Ainsi Jane Misme, dans son article intitulé « Les Femmes dans le théâtre nouveau » distingue les « pièces à thèse », donc féministes, de « celles qui ne veulent qu’exposer des faits et gestes ou des sentiments féminins, sans intention de polémique » [14].
La différence entre les ouvrages de Kahn et de Saint-Auban est en tout cas révélatrice d’un appauvrissement de la critique concernant le théâtre social. Alors que Saint-Auban a le mérite de formuler des questions soulevées par le théâtre à thèse, la problématique a pratiquement disparue chez Armand Kahn.
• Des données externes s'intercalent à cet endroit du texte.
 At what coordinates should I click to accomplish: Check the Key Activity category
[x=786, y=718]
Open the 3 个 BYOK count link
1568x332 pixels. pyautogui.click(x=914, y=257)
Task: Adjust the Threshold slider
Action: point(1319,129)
Les deux ouvrages témoignent en tout cas que c’est bien dans les années 1880-1900 qu’est posée avec acuité la question du rôle du théâtre, grâce, en particulier, aux écrivains anarchistes. Mais La Revue dramatique a également montré l’importance de l’influence du théâtre nordique (allemand et scandinave) sur les dramaturges français. Le théâtre venu du nord - des « brumes » comme l’on dit à l’époque ! - passe d’ailleurs, aux yeux de la plupart des critiques, pour un théâtre « anarchiste ». Répondant en 1898 à l’« Enquête sur la question sociale au théâtre » lancée par la Revue d’art dramatique, ce sont deux pièces étrangères - d’Ibsen et de Hauptmann - que Lugné-Poe donne comme exemples de théâtre social, « synthèse la plus intense des luttes sociales des temps présents » [15].
Caroline GRANIER
"Nous sommes des briseurs de formules". Les écrivains anarchistes en France à la fin du dix-neuvième siècle. Thèse de doctorat de l’Université Paris 8. 6 décembre 2003.
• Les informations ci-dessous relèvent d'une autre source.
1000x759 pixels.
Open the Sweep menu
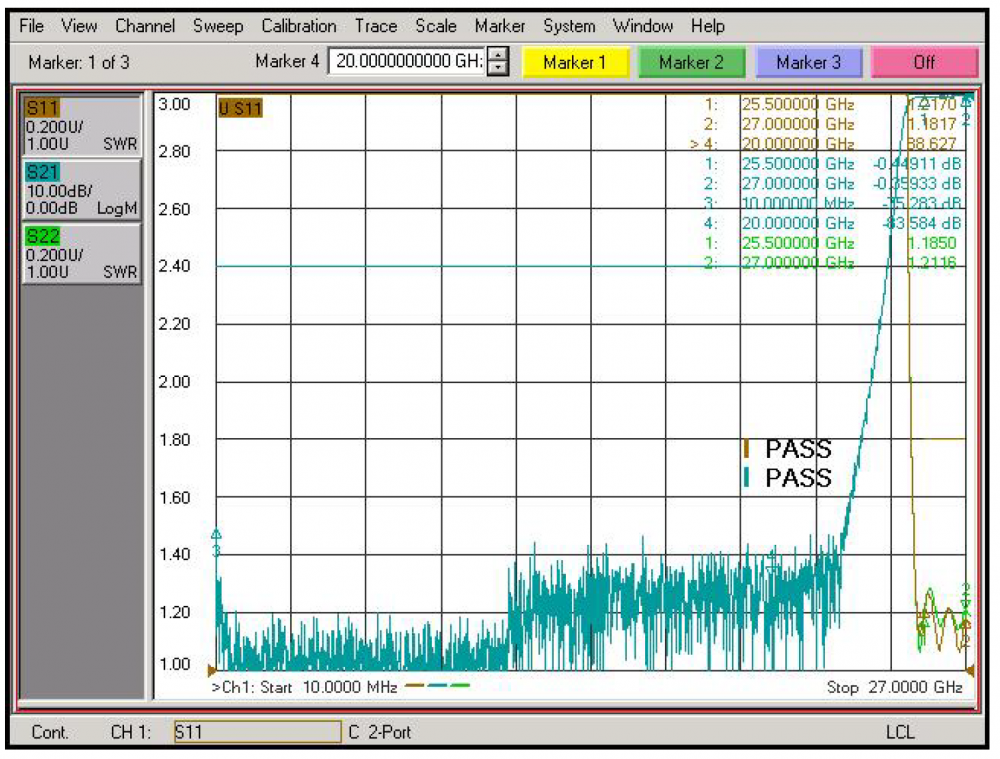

[1] Émile de Saint-Auban, selon le critique contemporain Pierre Michel, n’était « pas du tout favorable aux idées anarchistes » (dans Correspondance Octave Mirbeau-Jean Grave, 1994, p. 76, note 146). Sa plaidoirie en défense de Jean Grave est l’occasion pour lui de dénoncer une fantasmatique « pieuvre cosmopolite dont les hideux tentacules enlacent tous les peuples et leur sucent tout leur sang ». Il a été aussi l’avocat attitré de Drumont et de la veuve Henry dans son procès contre Joseph Reinach. Antisémite et anti-maçon convaincu, il a publié quelques études sur ce sujet, dont un texte sur le meurtre rituel. Adolphe Retté le présente en 1896 comme « catholique, anti-sémite et patriote » (Adolphe RETTE, Aspects, p. 153). La nécessité de défendre Jean Grave lui a cependant donné une certaine connaissance et compréhension de l’anarchisme qu’il va bien vite oublier après les procès…
[2] Émile de SAINT-AUBAN, L’Idée sociale au théâtre, Paris, P.-V. Stock, 1904, p. 41 [1901].
[3] Idem, p. 7.
[4] Idem, p. 13.
[5] Idem, cité p. 20.
[6] Idem, cité p. 21.
[7] Louis Dumur pense le contraire : « Quant à l’action qu’une pièce sociale peut exercer sur l’opinion, je suis forcé de constater qu’un simple discours de M. Jaurès à la Chambre, ou une bombe d’anarchistes sous une porte cochère en a bien davantage » (« Enquête sur la question sociale au théâtre », Revue d’Art dramatique, février 1898).
[8] Émile de SAINT-AUBAN, ouv. cité, p. 35.
[9] Idem, p. 43.
[10] Armand KAHN, Le Théâtre social en France de 1870 à nos jours, Paris, Fischbacher, 1907, p. 10. On notera au passage l’emploi du « on » qui englobe le critique et le lecteur dans la même société – bourgeoise évidemment.
[11] Idem, p. 224-5.
[12] Idem, p. 58.
[13] Idem, p. 64.
[14] Jane Misme, « La femme dans le théâtre nouveau », dans la Revue d’Art dramatique, octobre 1901, p. 668-669.
[15] Dans sa réponse à l’« Enquête sur la question sociale au théâtre » (Revue d’art dramatique, février 1898), Lugné-Poe cite Un Ennemi du peuple et Les Tisserands comme exemples d’« œuvres supérieures [qui] seront révélées » (p. 261).